- **YOUR OBJECTIVE**:
Rewrite the rows below, replacing "Screen dimensions" with "Screen size" wherever it appears and leaving everything else unchanged.

━━ SUPPLIED RECORDS ━━

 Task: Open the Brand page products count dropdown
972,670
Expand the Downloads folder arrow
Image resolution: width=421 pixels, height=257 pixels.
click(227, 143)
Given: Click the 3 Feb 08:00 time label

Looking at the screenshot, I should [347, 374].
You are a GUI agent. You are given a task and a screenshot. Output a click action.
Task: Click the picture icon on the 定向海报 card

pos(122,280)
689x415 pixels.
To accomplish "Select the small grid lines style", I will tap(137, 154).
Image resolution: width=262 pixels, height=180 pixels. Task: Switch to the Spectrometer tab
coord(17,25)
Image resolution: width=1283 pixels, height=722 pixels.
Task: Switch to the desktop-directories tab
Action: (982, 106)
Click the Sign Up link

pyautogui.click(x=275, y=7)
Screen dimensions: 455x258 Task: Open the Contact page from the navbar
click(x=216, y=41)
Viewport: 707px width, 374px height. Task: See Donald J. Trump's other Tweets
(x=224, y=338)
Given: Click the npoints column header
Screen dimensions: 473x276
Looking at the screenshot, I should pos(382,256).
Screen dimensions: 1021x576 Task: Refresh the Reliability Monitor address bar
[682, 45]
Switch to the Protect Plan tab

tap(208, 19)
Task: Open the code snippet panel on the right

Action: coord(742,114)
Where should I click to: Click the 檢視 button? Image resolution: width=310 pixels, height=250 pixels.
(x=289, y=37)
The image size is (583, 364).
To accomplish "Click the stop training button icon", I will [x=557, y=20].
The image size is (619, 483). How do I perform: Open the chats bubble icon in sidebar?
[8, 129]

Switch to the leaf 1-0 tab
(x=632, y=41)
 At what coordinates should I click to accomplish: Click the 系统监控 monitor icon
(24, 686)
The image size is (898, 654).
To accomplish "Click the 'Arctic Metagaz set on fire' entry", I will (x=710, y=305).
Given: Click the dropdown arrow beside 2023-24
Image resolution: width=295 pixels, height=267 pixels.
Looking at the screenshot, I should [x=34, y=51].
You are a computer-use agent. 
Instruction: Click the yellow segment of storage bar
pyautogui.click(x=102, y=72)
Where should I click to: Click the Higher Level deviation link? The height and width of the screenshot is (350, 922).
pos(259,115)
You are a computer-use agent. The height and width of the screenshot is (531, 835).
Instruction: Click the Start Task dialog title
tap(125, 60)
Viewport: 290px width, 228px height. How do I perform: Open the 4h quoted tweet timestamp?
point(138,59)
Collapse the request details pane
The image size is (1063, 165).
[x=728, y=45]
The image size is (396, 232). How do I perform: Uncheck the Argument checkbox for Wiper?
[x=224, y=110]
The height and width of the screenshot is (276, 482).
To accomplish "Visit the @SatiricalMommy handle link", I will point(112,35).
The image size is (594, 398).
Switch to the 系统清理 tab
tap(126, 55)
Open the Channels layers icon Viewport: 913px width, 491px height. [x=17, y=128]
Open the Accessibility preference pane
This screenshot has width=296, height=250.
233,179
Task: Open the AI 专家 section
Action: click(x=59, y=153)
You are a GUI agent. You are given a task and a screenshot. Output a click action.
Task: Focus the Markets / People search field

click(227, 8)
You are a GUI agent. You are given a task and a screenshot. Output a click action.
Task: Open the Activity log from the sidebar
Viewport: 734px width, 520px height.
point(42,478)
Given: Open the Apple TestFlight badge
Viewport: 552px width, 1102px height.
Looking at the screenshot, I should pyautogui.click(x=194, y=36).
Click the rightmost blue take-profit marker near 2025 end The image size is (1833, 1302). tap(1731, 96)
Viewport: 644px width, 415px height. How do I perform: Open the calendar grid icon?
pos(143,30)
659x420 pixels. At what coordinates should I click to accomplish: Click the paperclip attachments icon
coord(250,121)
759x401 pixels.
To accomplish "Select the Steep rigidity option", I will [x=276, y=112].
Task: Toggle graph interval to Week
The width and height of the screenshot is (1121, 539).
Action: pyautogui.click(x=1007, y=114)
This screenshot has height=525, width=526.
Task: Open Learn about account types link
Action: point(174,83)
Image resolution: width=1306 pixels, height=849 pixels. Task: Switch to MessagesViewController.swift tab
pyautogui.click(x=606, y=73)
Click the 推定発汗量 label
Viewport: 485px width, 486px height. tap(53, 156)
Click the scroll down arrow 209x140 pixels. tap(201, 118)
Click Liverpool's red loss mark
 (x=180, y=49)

━━━

- **SOLUTION TO THE EXERCISE**:
 Task: Open the Brand page products count dropdown
972,670
Expand the Downloads folder arrow
Image resolution: width=421 pixels, height=257 pixels.
click(227, 143)
Given: Click the 3 Feb 08:00 time label

Looking at the screenshot, I should [347, 374].
You are a GUI agent. You are given a task and a screenshot. Output a click action.
Task: Click the picture icon on the 定向海报 card

pos(122,280)
689x415 pixels.
To accomplish "Select the small grid lines style", I will tap(137, 154).
Image resolution: width=262 pixels, height=180 pixels. Task: Switch to the Spectrometer tab
coord(17,25)
Image resolution: width=1283 pixels, height=722 pixels.
Task: Switch to the desktop-directories tab
Action: (982, 106)
Click the Sign Up link

pyautogui.click(x=275, y=7)
Screen size: 455x258 Task: Open the Contact page from the navbar
click(x=216, y=41)
Viewport: 707px width, 374px height. Task: See Donald J. Trump's other Tweets
(x=224, y=338)
Given: Click the npoints column header
Screen size: 473x276
Looking at the screenshot, I should pos(382,256).
Screen size: 1021x576 Task: Refresh the Reliability Monitor address bar
[682, 45]
Switch to the Protect Plan tab

tap(208, 19)
Task: Open the code snippet panel on the right

Action: coord(742,114)
Where should I click to: Click the 檢視 button? Image resolution: width=310 pixels, height=250 pixels.
(x=289, y=37)
The image size is (583, 364).
To accomplish "Click the stop training button icon", I will [x=557, y=20].
The image size is (619, 483). How do I perform: Open the chats bubble icon in sidebar?
[8, 129]

Switch to the leaf 1-0 tab
(x=632, y=41)
 At what coordinates should I click to accomplish: Click the 系统监控 monitor icon
(24, 686)
The image size is (898, 654).
To accomplish "Click the 'Arctic Metagaz set on fire' entry", I will (x=710, y=305).
Given: Click the dropdown arrow beside 2023-24
Image resolution: width=295 pixels, height=267 pixels.
Looking at the screenshot, I should [x=34, y=51].
You are a computer-use agent. 
Instruction: Click the yellow segment of storage bar
pyautogui.click(x=102, y=72)
Where should I click to: Click the Higher Level deviation link? The height and width of the screenshot is (350, 922).
pos(259,115)
You are a computer-use agent. The height and width of the screenshot is (531, 835).
Instruction: Click the Start Task dialog title
tap(125, 60)
Viewport: 290px width, 228px height. How do I perform: Open the 4h quoted tweet timestamp?
point(138,59)
Collapse the request details pane
The image size is (1063, 165).
[x=728, y=45]
The image size is (396, 232). How do I perform: Uncheck the Argument checkbox for Wiper?
[x=224, y=110]
The height and width of the screenshot is (276, 482).
To accomplish "Visit the @SatiricalMommy handle link", I will point(112,35).
The image size is (594, 398).
Switch to the 系统清理 tab
tap(126, 55)
Open the Channels layers icon Viewport: 913px width, 491px height. [x=17, y=128]
Open the Accessibility preference pane
This screenshot has width=296, height=250.
233,179
Task: Open the AI 专家 section
Action: click(x=59, y=153)
You are a GUI agent. You are given a task and a screenshot. Output a click action.
Task: Focus the Markets / People search field

click(227, 8)
You are a GUI agent. You are given a task and a screenshot. Output a click action.
Task: Open the Activity log from the sidebar
Viewport: 734px width, 520px height.
point(42,478)
Given: Open the Apple TestFlight badge
Viewport: 552px width, 1102px height.
Looking at the screenshot, I should pyautogui.click(x=194, y=36).
Click the rightmost blue take-profit marker near 2025 end The image size is (1833, 1302). tap(1731, 96)
Viewport: 644px width, 415px height. How do I perform: Open the calendar grid icon?
pos(143,30)
659x420 pixels. At what coordinates should I click to accomplish: Click the paperclip attachments icon
coord(250,121)
759x401 pixels.
To accomplish "Select the Steep rigidity option", I will [x=276, y=112].
Task: Toggle graph interval to Week
The width and height of the screenshot is (1121, 539).
Action: pyautogui.click(x=1007, y=114)
This screenshot has height=525, width=526.
Task: Open Learn about account types link
Action: point(174,83)
Image resolution: width=1306 pixels, height=849 pixels. Task: Switch to MessagesViewController.swift tab
pyautogui.click(x=606, y=73)
Click the 推定発汗量 label
Viewport: 485px width, 486px height. tap(53, 156)
Click the scroll down arrow 209x140 pixels. tap(201, 118)
Click Liverpool's red loss mark
 (x=180, y=49)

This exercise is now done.